Lundi 6 juin, Libération publiait une double page d’entretien avec François Ruffin dans lequel le réalisateur du documentaire « Merci patron ! » évoquait son programme politique et déroulait une critique en règle contre le PS.
Aussitôt l’entretien paru dans le quotidien, avec un appel de une, Ruffin se fendait, sur le site de Fakir, d’un billet où il dénonçait la censure de ses propos. « Au cours de nos échanges avec les journalistes, j’avais taclé régulièrement Laurent Joffrin, le directeur de Libération, et surtout Patrick Drahi, l’actionnaire principal, patron de SFR, L’Express, BFM, etc. Rien n’en a été retenu », a‑t-il écrit, évoquant une « censure/autocensure ».
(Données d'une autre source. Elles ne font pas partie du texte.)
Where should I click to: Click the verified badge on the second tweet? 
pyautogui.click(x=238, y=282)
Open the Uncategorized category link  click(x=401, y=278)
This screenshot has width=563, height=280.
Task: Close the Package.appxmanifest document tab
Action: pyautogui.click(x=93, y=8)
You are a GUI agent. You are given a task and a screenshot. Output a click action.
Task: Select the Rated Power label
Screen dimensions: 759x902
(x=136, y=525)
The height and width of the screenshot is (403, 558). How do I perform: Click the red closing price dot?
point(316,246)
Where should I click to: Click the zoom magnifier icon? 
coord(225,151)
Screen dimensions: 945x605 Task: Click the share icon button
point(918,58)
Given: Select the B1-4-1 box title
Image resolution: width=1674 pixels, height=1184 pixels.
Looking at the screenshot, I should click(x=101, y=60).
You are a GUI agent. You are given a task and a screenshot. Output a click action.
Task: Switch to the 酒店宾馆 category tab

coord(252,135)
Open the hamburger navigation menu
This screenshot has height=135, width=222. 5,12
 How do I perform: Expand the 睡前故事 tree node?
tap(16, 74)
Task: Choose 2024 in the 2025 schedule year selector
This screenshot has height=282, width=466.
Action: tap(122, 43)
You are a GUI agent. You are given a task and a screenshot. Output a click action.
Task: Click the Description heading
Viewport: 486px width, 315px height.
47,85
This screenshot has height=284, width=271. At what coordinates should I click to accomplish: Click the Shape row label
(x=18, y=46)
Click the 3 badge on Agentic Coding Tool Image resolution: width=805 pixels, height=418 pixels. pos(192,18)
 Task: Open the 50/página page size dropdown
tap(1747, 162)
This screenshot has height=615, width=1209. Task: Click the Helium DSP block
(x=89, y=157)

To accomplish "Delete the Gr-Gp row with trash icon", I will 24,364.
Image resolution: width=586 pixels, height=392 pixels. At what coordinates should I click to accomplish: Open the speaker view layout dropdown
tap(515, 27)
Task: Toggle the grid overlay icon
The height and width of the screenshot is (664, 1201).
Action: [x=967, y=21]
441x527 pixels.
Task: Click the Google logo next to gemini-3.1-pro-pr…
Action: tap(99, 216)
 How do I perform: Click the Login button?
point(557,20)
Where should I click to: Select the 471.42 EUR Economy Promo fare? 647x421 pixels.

Dans ses propos, il taclait Laurent Joffrin, directeur de Libé. Pour lui, c’est une « imposture » de voir ce dernier « parler sur les plateaux télé au nom de la gauche ». Concernant Drahi, actionnaire majoritaire du quotidien, il s’interrogeait : « Comment veut-on que la presse s’attaque sérieusement au blanchiment d’argent, à la folle finance, alors qu’elle est entre les mains de champions des holdings et des paradis fiscaux ? » Ces passages n’ont effectivement pas été retenus dans l’entretien publié.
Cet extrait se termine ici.